(Gespeicherte Daten)
------------------------

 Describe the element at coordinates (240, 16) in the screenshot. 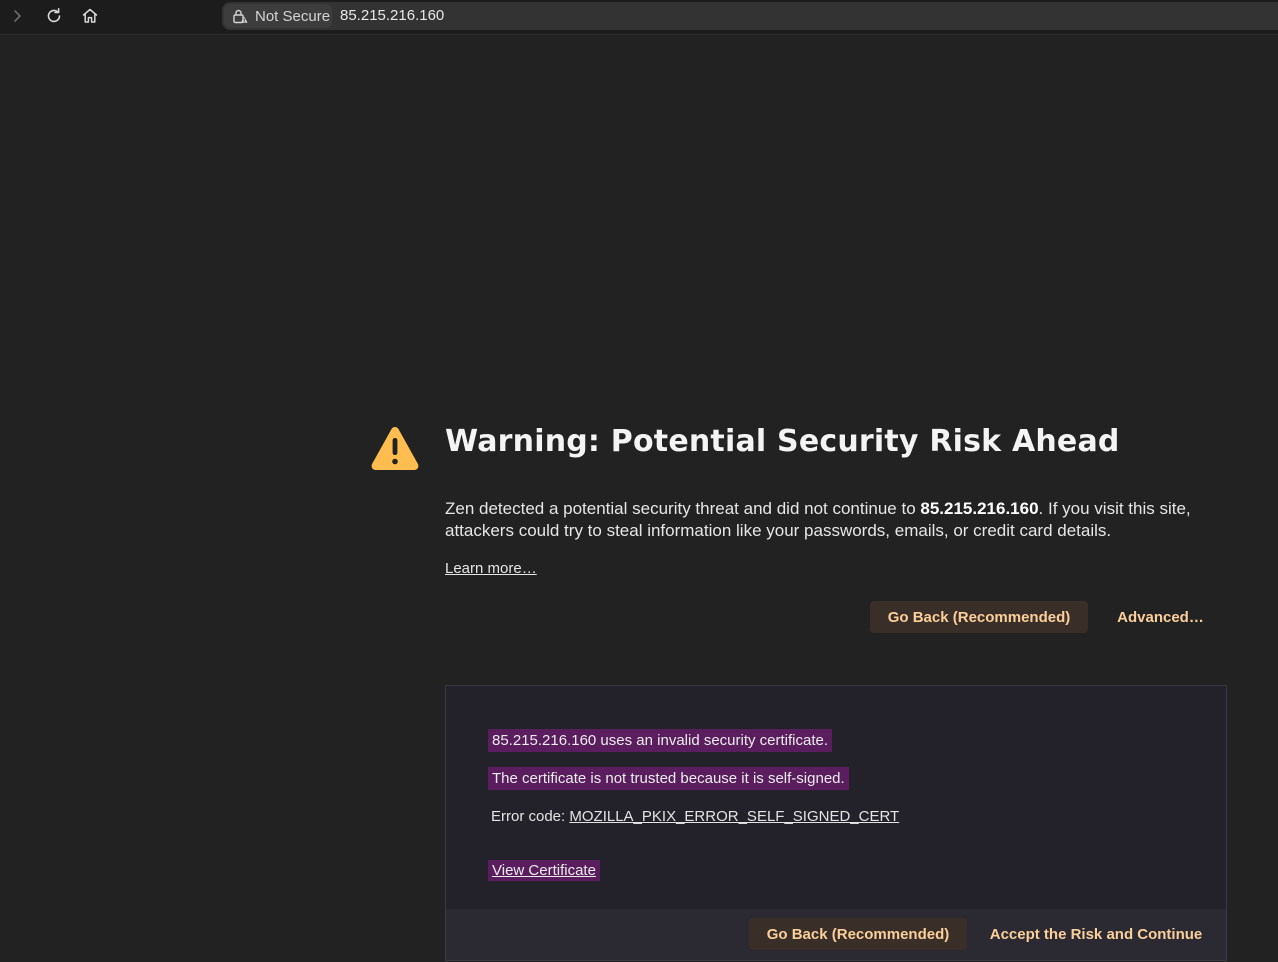

I see `lock-warning-icon` at that location.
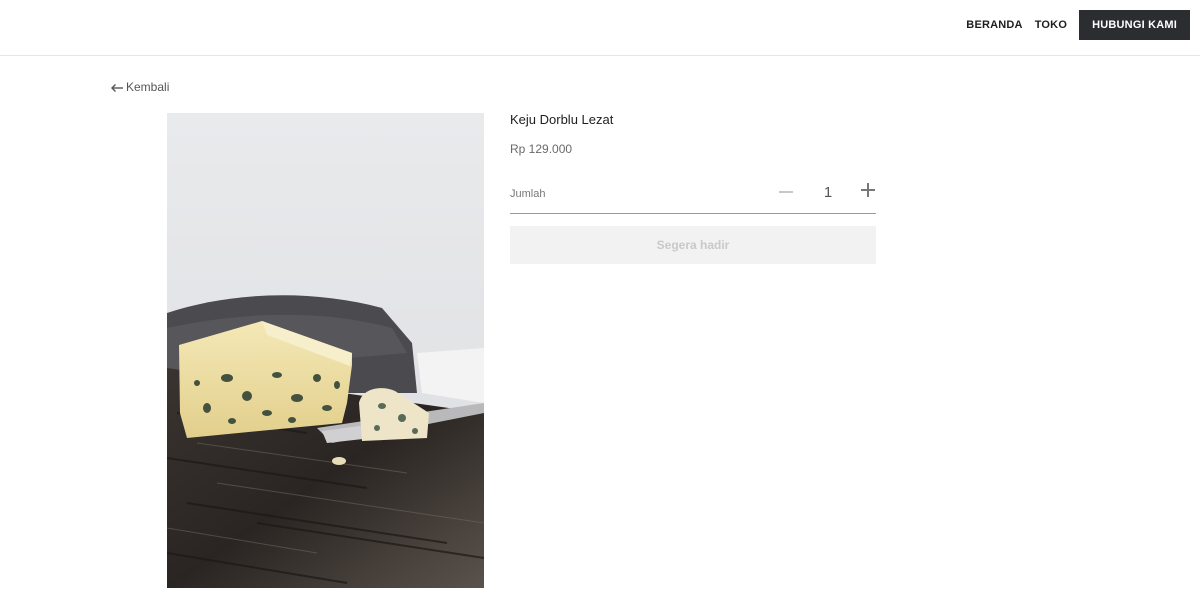 This screenshot has width=1200, height=593. I want to click on product-price: Rp 129.000, so click(542, 149).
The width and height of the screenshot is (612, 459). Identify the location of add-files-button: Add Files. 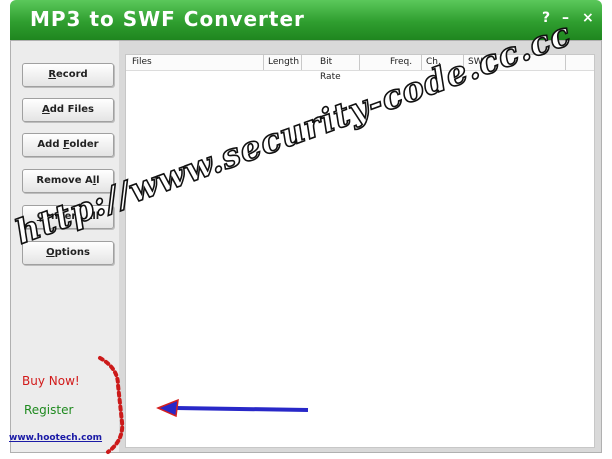
(68, 110).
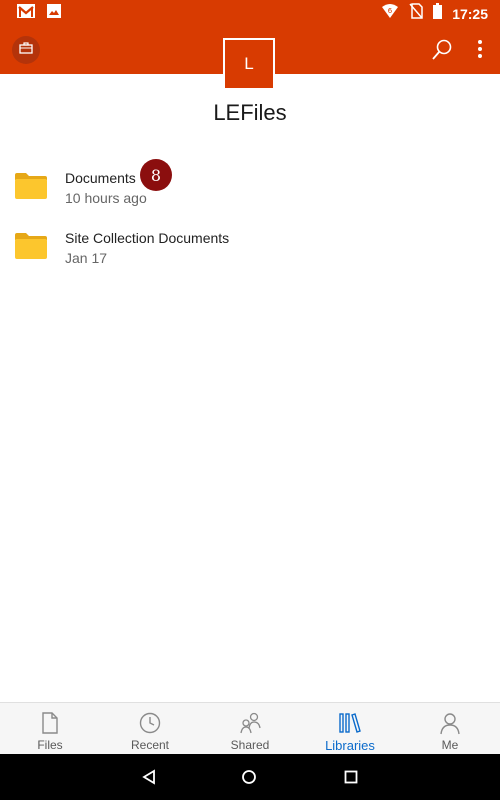  What do you see at coordinates (148, 238) in the screenshot?
I see `library-name: Site Collection Documents` at bounding box center [148, 238].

------------------------

ZUR AUFGABE: Schreiben Sie sämtliche Datensätze oben Zeile für Zeile wortgetreu ab. Lassen Sie die Bilder dabei weg.

LÖSUNG:
 Describe the element at coordinates (240, 16) in the screenshot. 

I see `lock-warning-icon` at that location.
 This screenshot has width=1200, height=593. I want to click on product-price: Rp 129.000, so click(542, 149).
The width and height of the screenshot is (612, 459). Identify the location of add-files-button: Add Files. 
(68, 110).
  What do you see at coordinates (148, 238) in the screenshot?
I see `library-name: Site Collection Documents` at bounding box center [148, 238].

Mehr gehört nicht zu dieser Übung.